> **DATA TO USE**
— START —
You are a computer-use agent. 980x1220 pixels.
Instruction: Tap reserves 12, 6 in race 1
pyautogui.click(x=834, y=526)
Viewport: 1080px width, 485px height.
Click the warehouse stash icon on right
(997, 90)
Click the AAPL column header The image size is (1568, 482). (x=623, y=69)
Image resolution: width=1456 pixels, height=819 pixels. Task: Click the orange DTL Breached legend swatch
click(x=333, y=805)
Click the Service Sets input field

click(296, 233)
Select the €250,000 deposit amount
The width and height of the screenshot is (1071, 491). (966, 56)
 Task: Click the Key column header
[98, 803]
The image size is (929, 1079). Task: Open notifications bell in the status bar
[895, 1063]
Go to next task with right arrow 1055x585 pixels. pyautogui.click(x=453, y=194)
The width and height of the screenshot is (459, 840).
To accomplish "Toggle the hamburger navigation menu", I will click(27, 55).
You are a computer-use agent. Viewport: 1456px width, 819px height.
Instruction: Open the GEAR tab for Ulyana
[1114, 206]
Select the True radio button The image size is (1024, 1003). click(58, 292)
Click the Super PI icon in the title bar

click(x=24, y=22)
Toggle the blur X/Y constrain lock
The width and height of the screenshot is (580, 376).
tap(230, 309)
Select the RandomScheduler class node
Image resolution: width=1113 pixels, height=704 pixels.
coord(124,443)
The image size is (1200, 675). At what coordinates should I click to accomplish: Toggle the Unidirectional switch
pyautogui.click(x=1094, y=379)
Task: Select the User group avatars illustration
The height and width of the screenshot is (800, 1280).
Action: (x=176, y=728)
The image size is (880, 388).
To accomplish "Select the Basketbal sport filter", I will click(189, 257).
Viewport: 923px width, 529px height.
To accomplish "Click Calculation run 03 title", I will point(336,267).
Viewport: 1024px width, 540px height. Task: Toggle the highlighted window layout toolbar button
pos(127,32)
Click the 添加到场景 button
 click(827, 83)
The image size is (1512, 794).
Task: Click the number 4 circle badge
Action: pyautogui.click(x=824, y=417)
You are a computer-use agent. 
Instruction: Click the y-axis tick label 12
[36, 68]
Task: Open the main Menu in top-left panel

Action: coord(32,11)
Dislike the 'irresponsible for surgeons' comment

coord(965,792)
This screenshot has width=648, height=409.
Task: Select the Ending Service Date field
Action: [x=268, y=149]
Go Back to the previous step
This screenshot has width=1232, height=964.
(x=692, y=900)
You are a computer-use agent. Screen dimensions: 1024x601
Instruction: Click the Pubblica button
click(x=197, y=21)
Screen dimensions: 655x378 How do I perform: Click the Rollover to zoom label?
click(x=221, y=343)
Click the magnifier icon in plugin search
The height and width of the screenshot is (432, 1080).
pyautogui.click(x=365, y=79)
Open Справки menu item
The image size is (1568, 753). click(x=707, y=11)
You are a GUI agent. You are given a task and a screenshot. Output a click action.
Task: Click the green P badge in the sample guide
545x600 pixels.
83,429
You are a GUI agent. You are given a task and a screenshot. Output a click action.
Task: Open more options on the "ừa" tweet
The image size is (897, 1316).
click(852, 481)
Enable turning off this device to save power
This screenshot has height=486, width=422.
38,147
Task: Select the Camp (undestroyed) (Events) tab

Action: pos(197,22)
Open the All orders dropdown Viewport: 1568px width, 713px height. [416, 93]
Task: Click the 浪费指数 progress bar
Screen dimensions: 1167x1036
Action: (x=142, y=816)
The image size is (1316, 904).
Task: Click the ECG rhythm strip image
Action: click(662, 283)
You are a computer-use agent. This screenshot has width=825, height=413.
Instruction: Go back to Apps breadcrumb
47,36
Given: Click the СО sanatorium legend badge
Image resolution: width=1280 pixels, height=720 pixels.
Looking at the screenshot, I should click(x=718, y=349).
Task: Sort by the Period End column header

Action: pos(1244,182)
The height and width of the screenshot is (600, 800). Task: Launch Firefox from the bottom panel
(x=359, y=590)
— END —
Retype all of the items above exactly as they appear.

You are a computer-use agent. 980x1220 pixels.
Instruction: Tap reserves 12, 6 in race 1
pyautogui.click(x=834, y=526)
Viewport: 1080px width, 485px height.
Click the warehouse stash icon on right
(997, 90)
Click the AAPL column header The image size is (1568, 482). (x=623, y=69)
Image resolution: width=1456 pixels, height=819 pixels. Task: Click the orange DTL Breached legend swatch
click(x=333, y=805)
Click the Service Sets input field

click(296, 233)
Select the €250,000 deposit amount
The width and height of the screenshot is (1071, 491). (966, 56)
 Task: Click the Key column header
[98, 803]
The image size is (929, 1079). Task: Open notifications bell in the status bar
[895, 1063]
Go to next task with right arrow 1055x585 pixels. pyautogui.click(x=453, y=194)
The width and height of the screenshot is (459, 840).
To accomplish "Toggle the hamburger navigation menu", I will click(27, 55).
You are a computer-use agent. Viewport: 1456px width, 819px height.
Instruction: Open the GEAR tab for Ulyana
[1114, 206]
Select the True radio button The image size is (1024, 1003). click(58, 292)
Click the Super PI icon in the title bar

click(x=24, y=22)
Toggle the blur X/Y constrain lock
The width and height of the screenshot is (580, 376).
tap(230, 309)
Select the RandomScheduler class node
Image resolution: width=1113 pixels, height=704 pixels.
coord(124,443)
The image size is (1200, 675). At what coordinates should I click to accomplish: Toggle the Unidirectional switch
pyautogui.click(x=1094, y=379)
Task: Select the User group avatars illustration
The height and width of the screenshot is (800, 1280).
Action: (x=176, y=728)
The image size is (880, 388).
To accomplish "Select the Basketbal sport filter", I will click(189, 257).
Viewport: 923px width, 529px height.
To accomplish "Click Calculation run 03 title", I will point(336,267).
Viewport: 1024px width, 540px height. Task: Toggle the highlighted window layout toolbar button
pos(127,32)
Click the 添加到场景 button
 click(827, 83)
The image size is (1512, 794).
Task: Click the number 4 circle badge
Action: pyautogui.click(x=824, y=417)
You are a computer-use agent. 
Instruction: Click the y-axis tick label 12
[36, 68]
Task: Open the main Menu in top-left panel

Action: coord(32,11)
Dislike the 'irresponsible for surgeons' comment

coord(965,792)
This screenshot has width=648, height=409.
Task: Select the Ending Service Date field
Action: [x=268, y=149]
Go Back to the previous step
This screenshot has width=1232, height=964.
(x=692, y=900)
You are a computer-use agent. Screen dimensions: 1024x601
Instruction: Click the Pubblica button
click(x=197, y=21)
Screen dimensions: 655x378 How do I perform: Click the Rollover to zoom label?
click(x=221, y=343)
Click the magnifier icon in plugin search
The height and width of the screenshot is (432, 1080).
pyautogui.click(x=365, y=79)
Open Справки menu item
The image size is (1568, 753). click(x=707, y=11)
You are a GUI agent. You are given a task and a screenshot. Output a click action.
Task: Click the green P badge in the sample guide
545x600 pixels.
83,429
You are a GUI agent. You are given a task and a screenshot. Output a click action.
Task: Open more options on the "ừa" tweet
The image size is (897, 1316).
click(852, 481)
Enable turning off this device to save power
This screenshot has height=486, width=422.
38,147
Task: Select the Camp (undestroyed) (Events) tab

Action: pos(197,22)
Open the All orders dropdown Viewport: 1568px width, 713px height. [416, 93]
Task: Click the 浪费指数 progress bar
Screen dimensions: 1167x1036
Action: (x=142, y=816)
The image size is (1316, 904).
Task: Click the ECG rhythm strip image
Action: click(662, 283)
You are a computer-use agent. This screenshot has width=825, height=413.
Instruction: Go back to Apps breadcrumb
47,36
Given: Click the СО sanatorium legend badge
Image resolution: width=1280 pixels, height=720 pixels.
Looking at the screenshot, I should click(x=718, y=349).
Task: Sort by the Period End column header

Action: pos(1244,182)
The height and width of the screenshot is (600, 800). Task: Launch Firefox from the bottom panel
(x=359, y=590)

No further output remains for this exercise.